I have missed these limits. But I think that we may use them for good.
E.g. we may limit the size of headers and use this buffer for storing them.

> > Solution 4.
> > GOP. All frame headers at one place. Kinda of #2.
> > Even better, it could be some kind of destributed index.
> > small indexes all over connected with forward/backward pointers.
> > Hmm sound familiar, maybe I have seen it before?
I think that this is the right solution:
Headers of frame_type0 frames should be packet together with the last
packed_header-ed packet. This way they would be protected by the crc
of the same packet. Anyway if the packet is broken usually demux of
next frame_type0 it won't be possible.

And yes, there MUST have crc. We may not calculate crc for the whole
packet, but only for the header(s). This may allow smaller crc (1, 2 bytes).
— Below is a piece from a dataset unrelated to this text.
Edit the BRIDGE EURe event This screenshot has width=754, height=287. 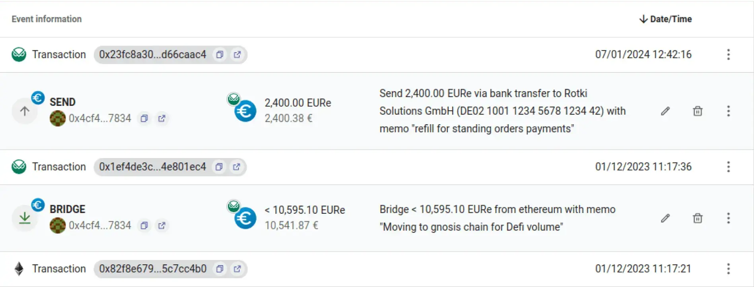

> > Sorry, but I don't like nut. It tries to be smaller at all cost. And it
> > pays too much. It trade simplicity. It trade stability. And then try to
> > compensate with huge startcodes.
> well, IMHO u shouldnt say such things before u understand the format at all
> simplicity is something subjective so its difficult to argue about,
stability
> is easier, i suggest u damage a nut file and try to play it and seek in it,
> compare it against other formats, and then judge its stability, i attached
> the program i used for such tests
If I haven't understood specification from the 1'st look,
then they are not simple.

Best Regards
   Ivan Kalvachev
  iive

 p.s.
Don't try to contaminate me with GPL code!;) I want to implement it in
BSD license and sell it to Microsoft, Real, Apple and few others;)

Seriously I suggest to make nut implementation in dual license.
One of course is GPL, the other should be something like Java license -
 you can watch the code, you can compile code, you can link the code,
 you can run the code, you can distribute the code,
 but you can not modify it.

Also it may be fun to patent nut once it is finished. This will give us
full control of suspending clones under different licenses.
The only problem is money. (GPL will be ok, if we give free permission
for all GPL-ers )

I would recommend it to matroska team also to patent their format. Microsoft
already patented some XML & binary stuff, maybe you have an prior-art?